Associated Press
HOUSTON — Gwen Gray spent part of last November issuing big-money checks to laid-off Enron workers she thought were early severance settlements as the company teetered toward bankruptcy.
As it turned out, the payments were part of more than $100 million in retention bonuses issued to nearly 600 Enron workers deemed critical to keep the company afloat. She and thousands of others were laid off the day after Enron filed for bankruptcy Dec. 2 with a promise they each would receive $4,500.
"I had no idea that I was wielding the knife that would cut my own throat," Gray, 42, said Wednesday.
Gray joined the Rev. Jesse Jackson and other laid-off workers in front of the company’s downtown Houston headquarters Wednesday to demand that employees be given an average $20,000 to $30,000 each of them is owed under Enron’s severance pay policy.
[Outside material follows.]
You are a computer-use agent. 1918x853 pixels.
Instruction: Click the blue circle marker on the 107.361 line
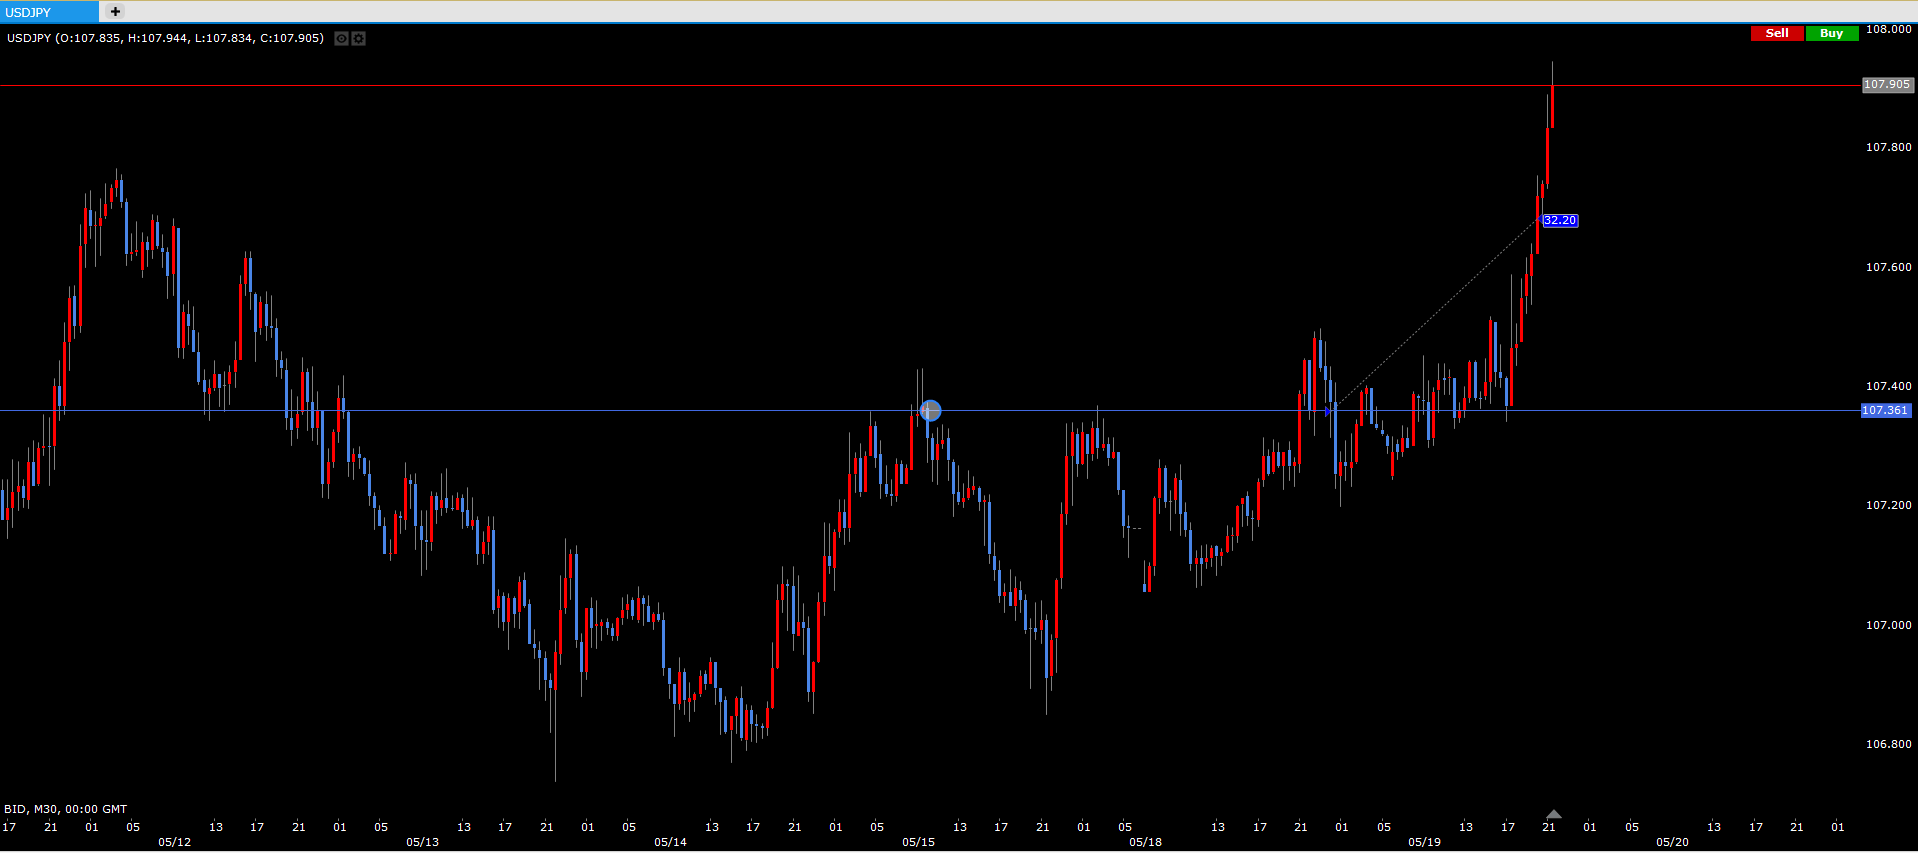[x=930, y=410]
"We’re here today to ask for relief — immediate relief," she said.
Jackson said officials recognize U.S. Bankruptcy Judge Arthur Gonzalez must approve any additional severance payments. Jackson said Enron should push for the payments, even though high-powered creditors are owed billions of dollars.
"Workers should be on the front side of recovery, not the back," he said.
Enron representatives did not immediately return calls for comment.
Damon Silvers, a lawyer for the AFL-CIO, said the amount of severance depends on each employee’s length of service. He said officials estimate the 4,500 laid off workers are owed a combined $150 million, or as much as $30,000 each.
Individually, that’s much less than the $101 million in retention bonuses given to nearly 600 workers, Silvers said. Many of those were traders who went to work Monday for Swiss investment bank UBS Warburg, which acquired Enron’s trading operation earlier this month.
Silvers said officials hope Stephen Cooper, Enron’s interim chief executive hired last month to lead the company out of bankruptcy, will support the pleas for the severance payments.